WHAT YOU WILL DO
a) Answer these questions using the interview on political rhetoric, one answer per line, marked to match.
(i) What two features of mail-in ballots could have made the issue bipartisan?
(ii) To whom did Jimmy Carter lose badly?
(iii) Before 2005, what was the dominant choice of second-generation Americans on political surveys?
b) Reproduce the part of the interview on political rhetoric starting at "President Trump’s rhetoric" and ending at "becoming more widespread?".

PASSAGE PROVIDED
··········

President Trump’s rhetoric around mail-in ballots has been very negative. How do you think this will impact the chances of this reform becoming more widespread?
The way it’s been framed by the President will probably make Republicans more against it than if he hadn’t commented at all. It’s now become a partisan issue, whereas before it could be potentially a bipartisan issue due to its cost-saving and convenience.
Can we depoliticize issues that have been made partisan by rhetoric?
It is possible, but party leaders are often only motivated to do it after a major loss. One example is welfare politics, which Jimmy Carter had touted before he lost badly to Ronald Reagan. It made Bill Clinton and Al Gore and other younger Democrats try to depoliticize the issue and move away from a redistributionist platform of welfare expansion. It was clear to Democrats at the time that that style of politics wasn’t electorally beneficial, and the party moved away from it.
You’ve also been examining the impact of Trump’s rhetoric on second-generation Americans, which is the subject of your forthcoming book. Why focus on that group in particular?
Second-generation Americans are interesting because they are citizens who can vote, but because their parents typically didn’t come to the U.S. with a lot of pre-formed political beliefs and deep socialization into the party system, they don’t have hard, crystallized views about the two major parties. Before 2005, their dominant choice on political surveys was often, “I have no party affiliation.”
At the same time, we now have a president who is directly communicating through Twitter in a very unfiltered way on subjects like immigration. It has taken a population that didn’t have very specific beliefs, and given them a very strong signal on an issue that matters to them.

··········

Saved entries
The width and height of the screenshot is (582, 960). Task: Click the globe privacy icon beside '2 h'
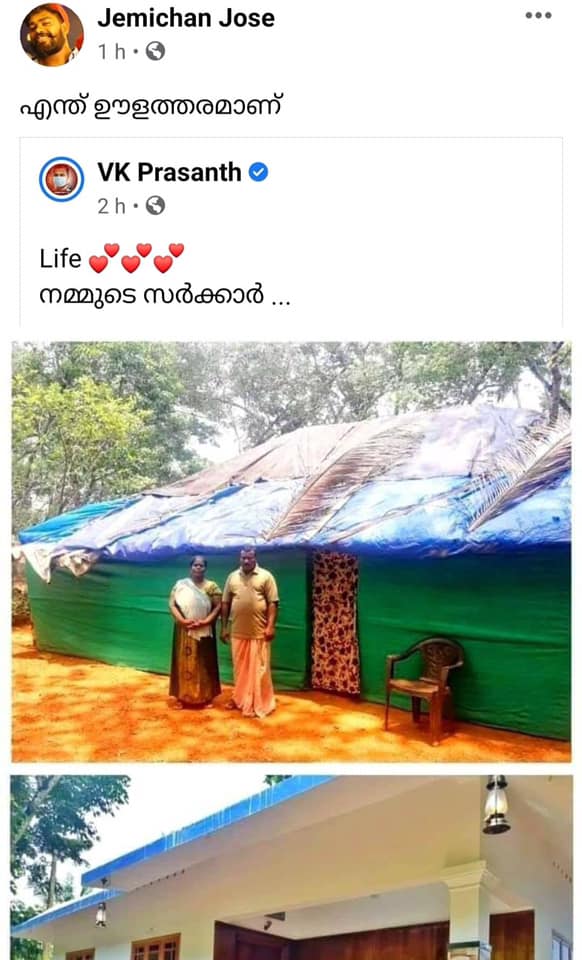click(155, 205)
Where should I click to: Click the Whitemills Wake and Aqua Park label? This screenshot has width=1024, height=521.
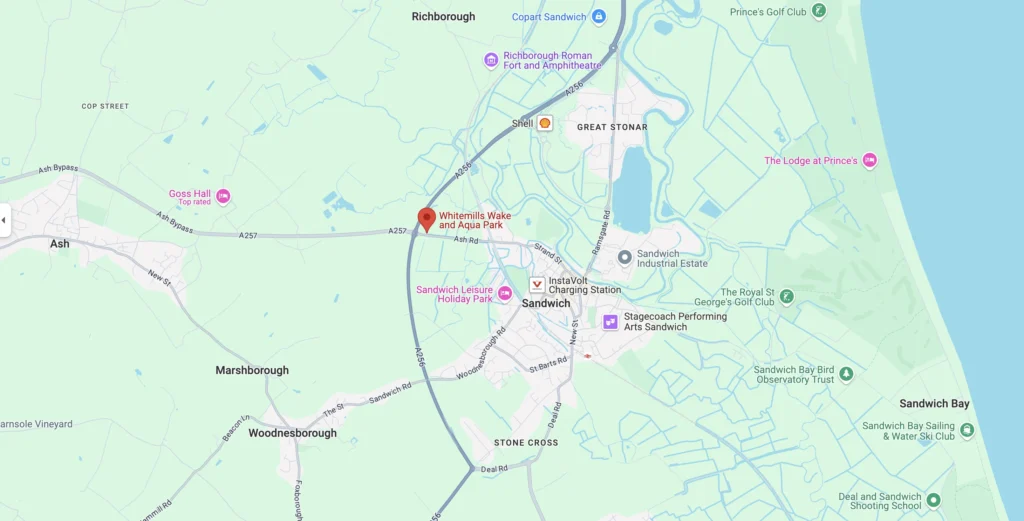(x=475, y=220)
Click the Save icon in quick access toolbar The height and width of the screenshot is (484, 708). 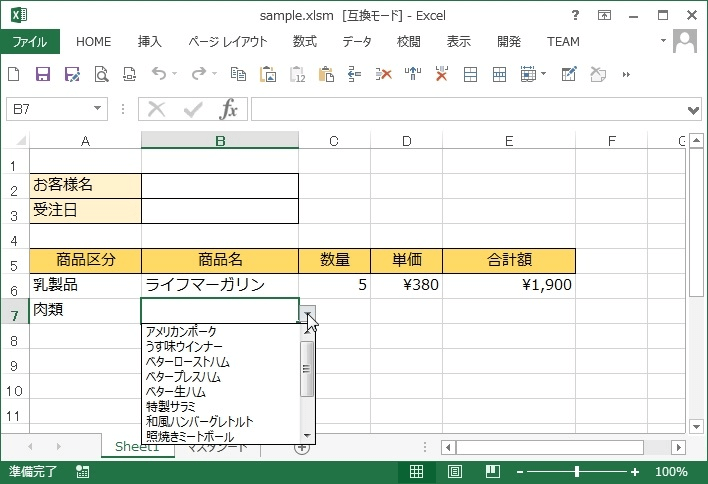pos(43,74)
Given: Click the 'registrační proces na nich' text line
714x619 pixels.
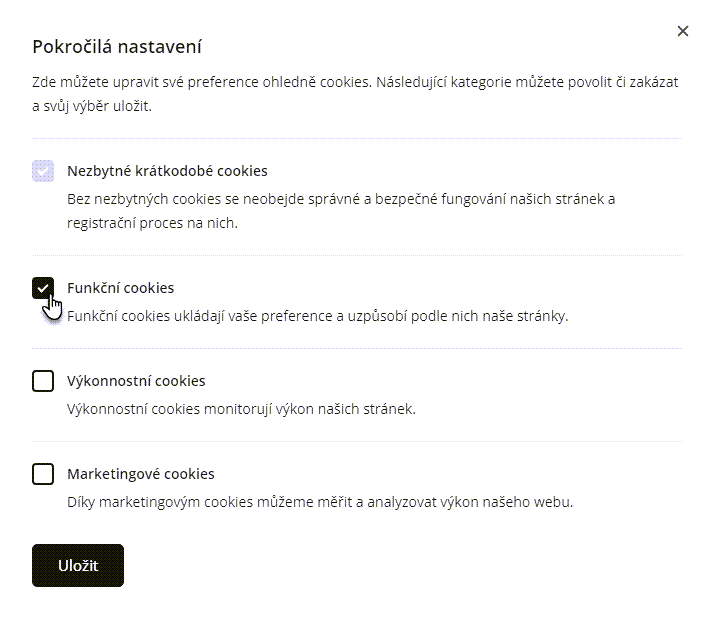Looking at the screenshot, I should pos(152,224).
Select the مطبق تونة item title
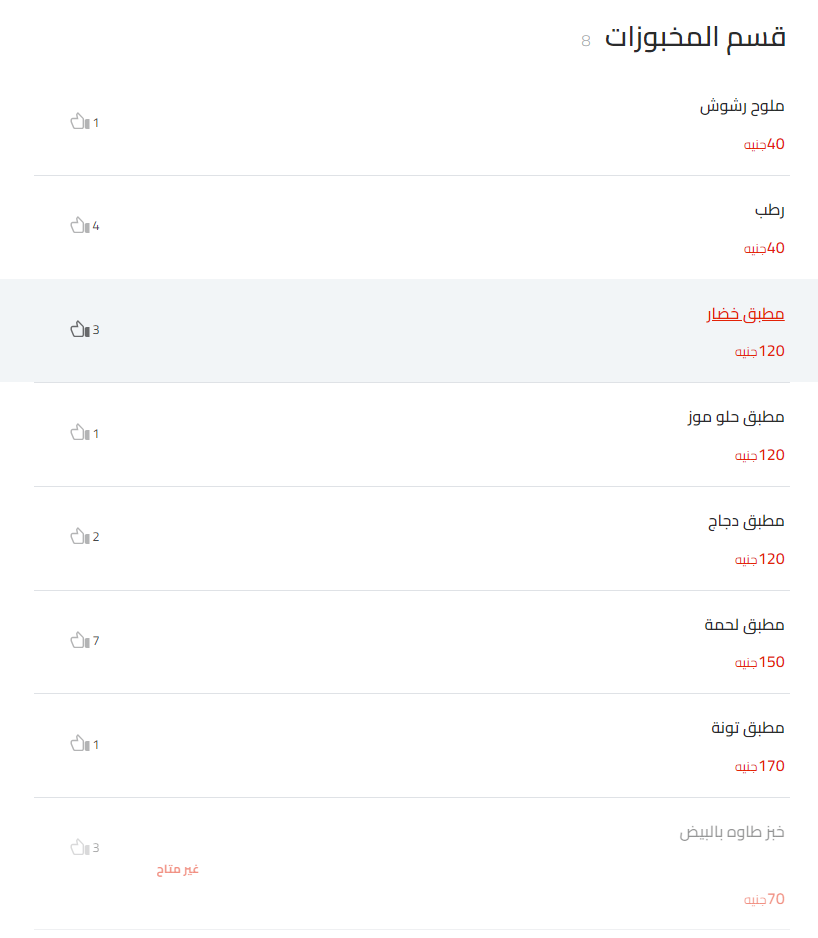This screenshot has width=818, height=938. tap(748, 728)
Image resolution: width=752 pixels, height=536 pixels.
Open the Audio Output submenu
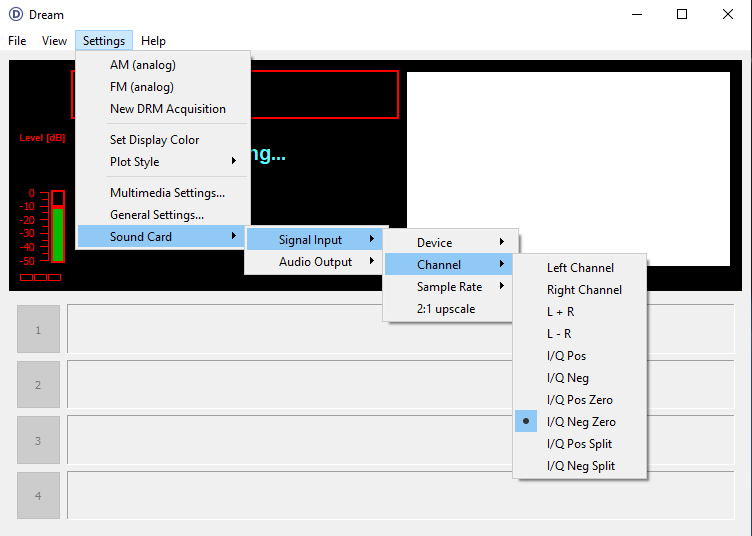tap(315, 262)
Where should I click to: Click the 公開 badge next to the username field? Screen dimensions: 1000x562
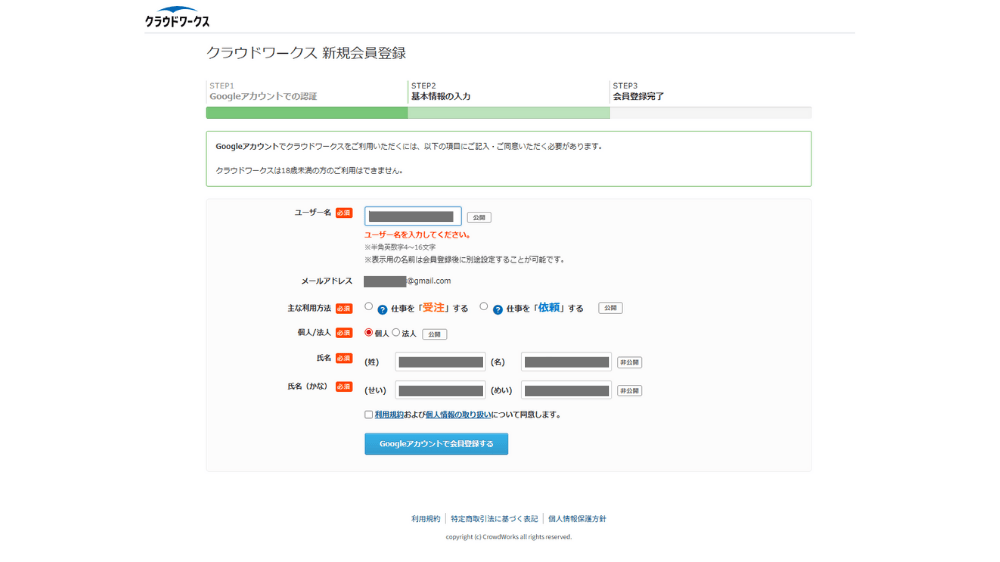pos(479,217)
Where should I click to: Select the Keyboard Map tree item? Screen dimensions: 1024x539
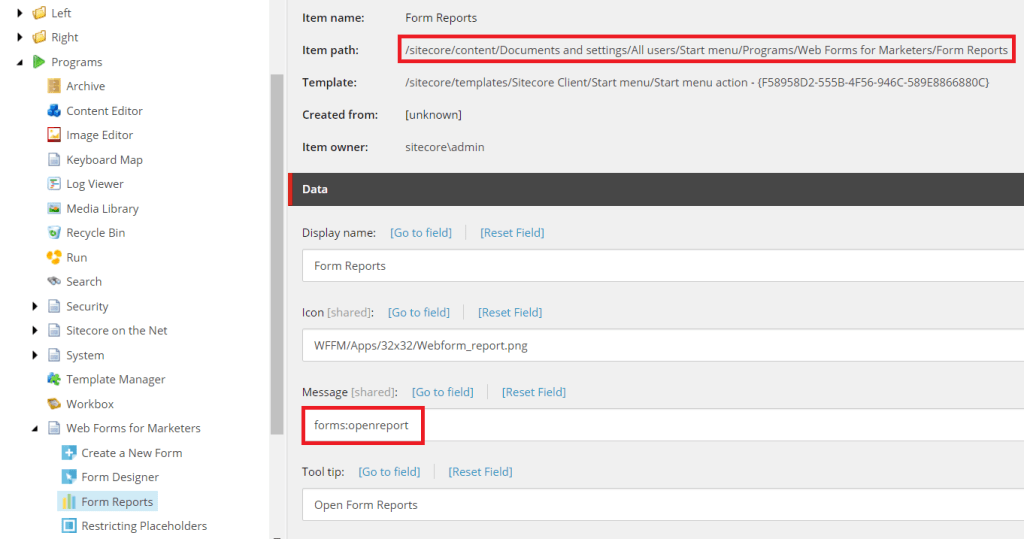(x=104, y=160)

··········

ANSWERS TO THIS EXERCISE
a)
(i) Cost-saving and convenience
(ii) Ronald Reagan
(iii) "I have no party affiliation."

b)
President Trump’s rhetoric around mail-in ballots has been very negative. How do you think this will impact the chances of this reform becoming more widespread?